Symptoms of a Bleed—How to Treat the Bleed

Symptoms of a Bleed

For people who are living with a bleeding disorder, it is important to treat the bleed early and recognizing the symptoms of a bleed as soon as it begins is the first step of an effective treatment.

Symptoms Of A Bleed: Adults

  • Minor cuts that don't clot1
  • Cuts that stop bleeding, then start again1
  • Nosebleeds without a known cause1
  • Prolonged bleeding after surgery or tooth extraction2
  • Bleeding from gums3
  • Excessive menstrual bleeding2
  • Many large or deep bruises1,2
  • A bubbling or tingling feeling in a joint1
  • Warm feeling within a joint1
  • Joint pain, stiffness, or swelling1

Responding To A Bleed

The most important thing to do when responding to a bleed is to treat it as soon as possible. It's a good idea to keep a supply of treatment on hand, as well as phone numbers for hemophilia treatment centers or bleeding disorder healthcare professionals.

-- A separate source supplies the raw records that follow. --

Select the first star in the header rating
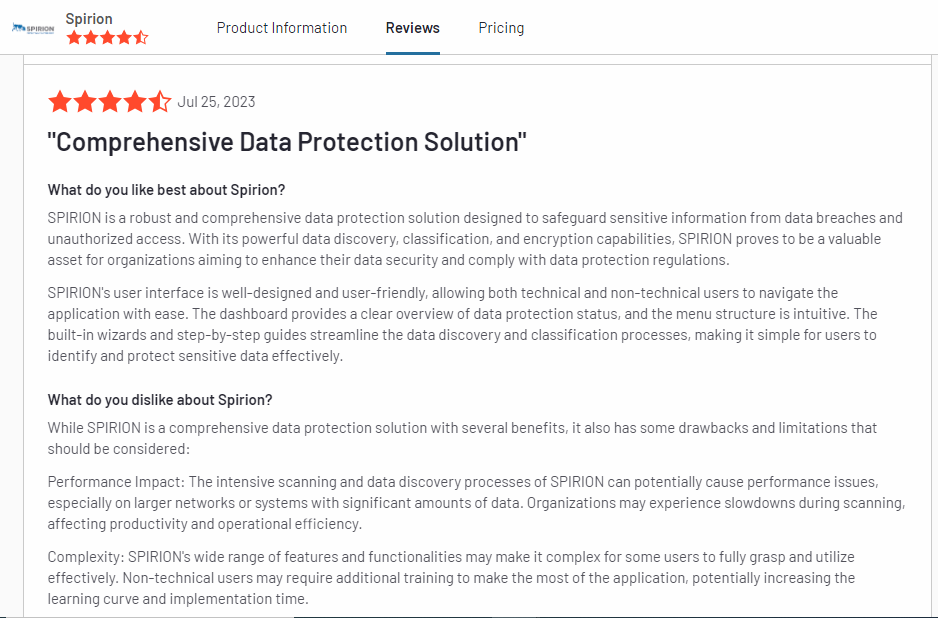938x618 pixels. [x=73, y=36]
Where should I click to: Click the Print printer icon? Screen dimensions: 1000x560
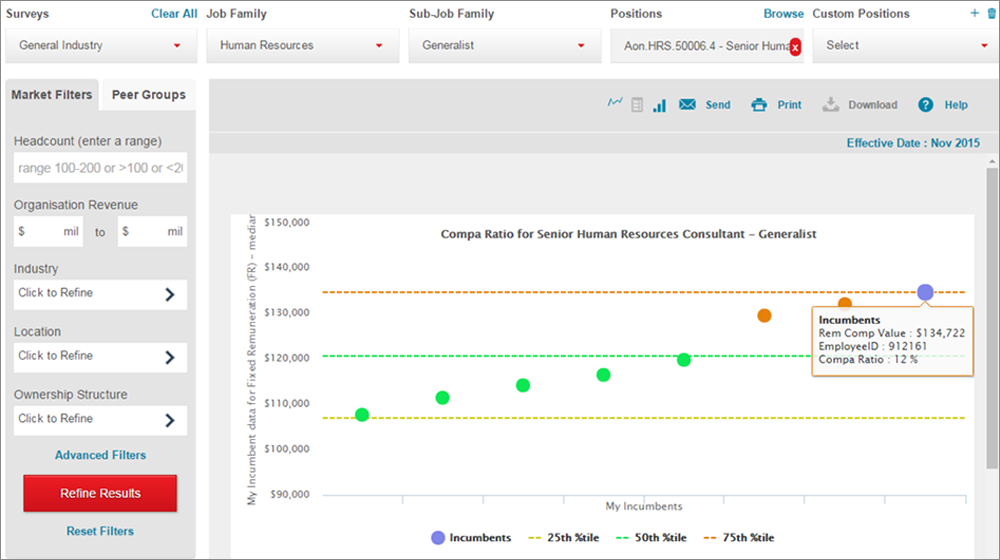coord(759,105)
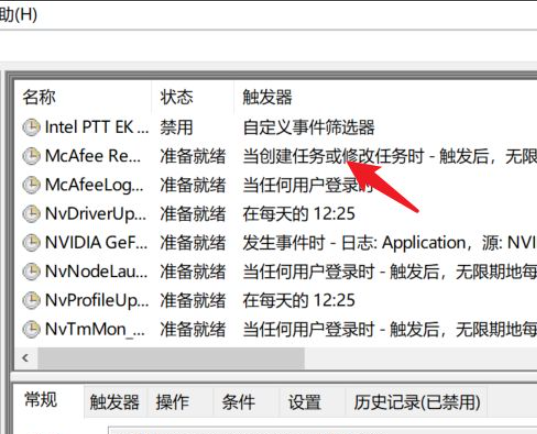Switch to the 触发器 tab
The width and height of the screenshot is (537, 434).
pos(114,402)
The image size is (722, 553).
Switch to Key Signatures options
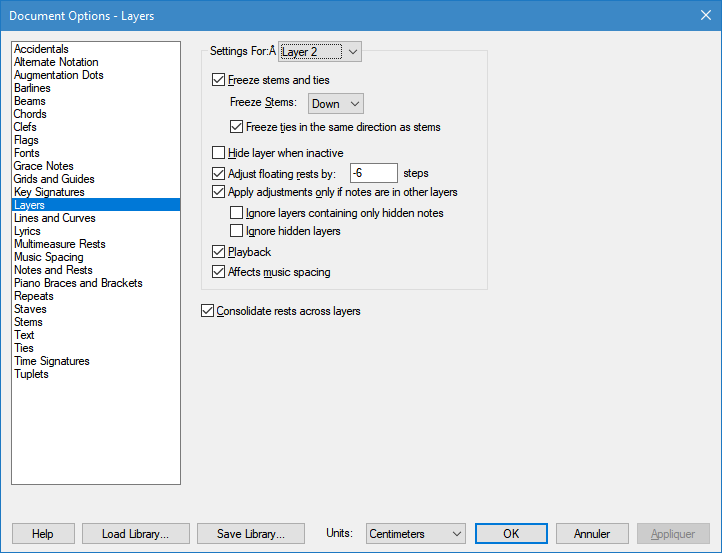(49, 192)
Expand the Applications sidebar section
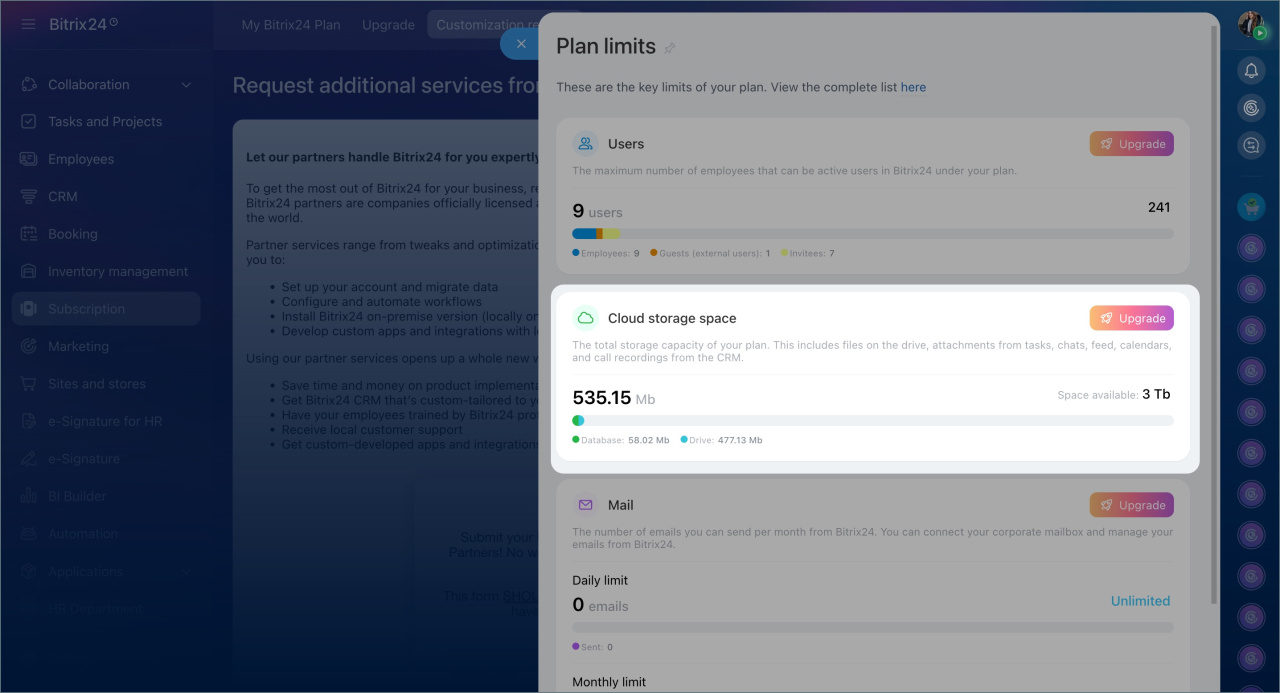Screen dimensions: 1280x693 click(x=186, y=572)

While the bleed is in progress, you should follow R.I.C.E. to help with pain, reduce swelling and prevent further damage. R.I.C.E. stands for Rest, Ice, Compression, and Elevation.4,5

  • Rest - Stop using the injured area as soon as possible. Depending on the seriousness of the injury, the injured area may require immobilization with splints, a cast, or the use of crutches to keep the area at rest.
  • Ice - Put ice on the injured area to reduce swelling and pain. You can use a bag of ice, a bag of frozen vegetables, or an ice pack product. Ice should be wrapped in a towel and not applied directly to the skin. The usual recommendation is to apply ice for 15 minutes and then leave ice off long enough for the skin to re-warm.
  • Compression - Using an elastic bandage, apply pressure around the injured area.
  • Elevation - Hold the injured area above the level of the heart to help blood flow away from the area, reducing swelling and pain.5

For women with von Willebrand disease (vWD), your doctor may recommend taking contraceptives and increasing your von Willebrand factor (vWF) before the start of your menstrual period to control excessive bleeding.6

Contact Your Hemophilia Treatment Center

After you have treated with factor and started R. I. C. E., you may want to contact your physician or your hemophilia treatment center, particularly if you are uncertain about the seriousness of the bleed or about what dosage you should be taking. Your bleeding disorder healthcare professional can help you decide whether any further care is needed.

NOTE:

References

  1. Bleeding Disorders. Types of Bleeds. National Hemophilia website. https://www.hemophilia.org/Bleeding-Disorders/Types-of-Bleeds. Accessed January 26, 2017.
  2. Bleeding Disorders. What is a Bleeding Disorder? National Hemophilia website. https://www.hemophilia.org/Bleeding-Disorders/What-is-a-Bleeding-Disorder. Accessed January 26, 2017.
  3. Symptoms of von Willebrand Disease. Canadian Hemophilia Society website. http://www.hemophilia.ca/en/bleeding-disorders/von-willebrand-disease/symptoms-of-von-willebrand-disease/. Accessed March 29, 2017.
  4. Guidelines for the Management of Hemophilia. World Federation of Hemophilia website. http://www1.wfh.org/publications/files/pdf-1472.pdf. Accessed January 26, 2017.
  5. RICE Therapy (Rest, Ice, Compression, Elevation). University of Louisville website. https://louisville.edu/campushealth/files/self-care/RICETherapy.pdf. Accessed January 26, 2017.
  6. Special Issues for Women and Girls. Hemophilia Foundation Australia website. https://www.haemophilia.org.au/publications/national-haemophilia/2014/no-187-september-2014/von-willebrand-disorder-vwd-special-issues-for. Accessed May 24, 2017.

Symptoms of a Bleed—How to Treat the Bleed

If you spot symptoms of a bleed, treat with factor replacement and R.I.C.E. as soon as possible, and call for medical assistance if the bleed is severe. And always follow your HTC's recommendations.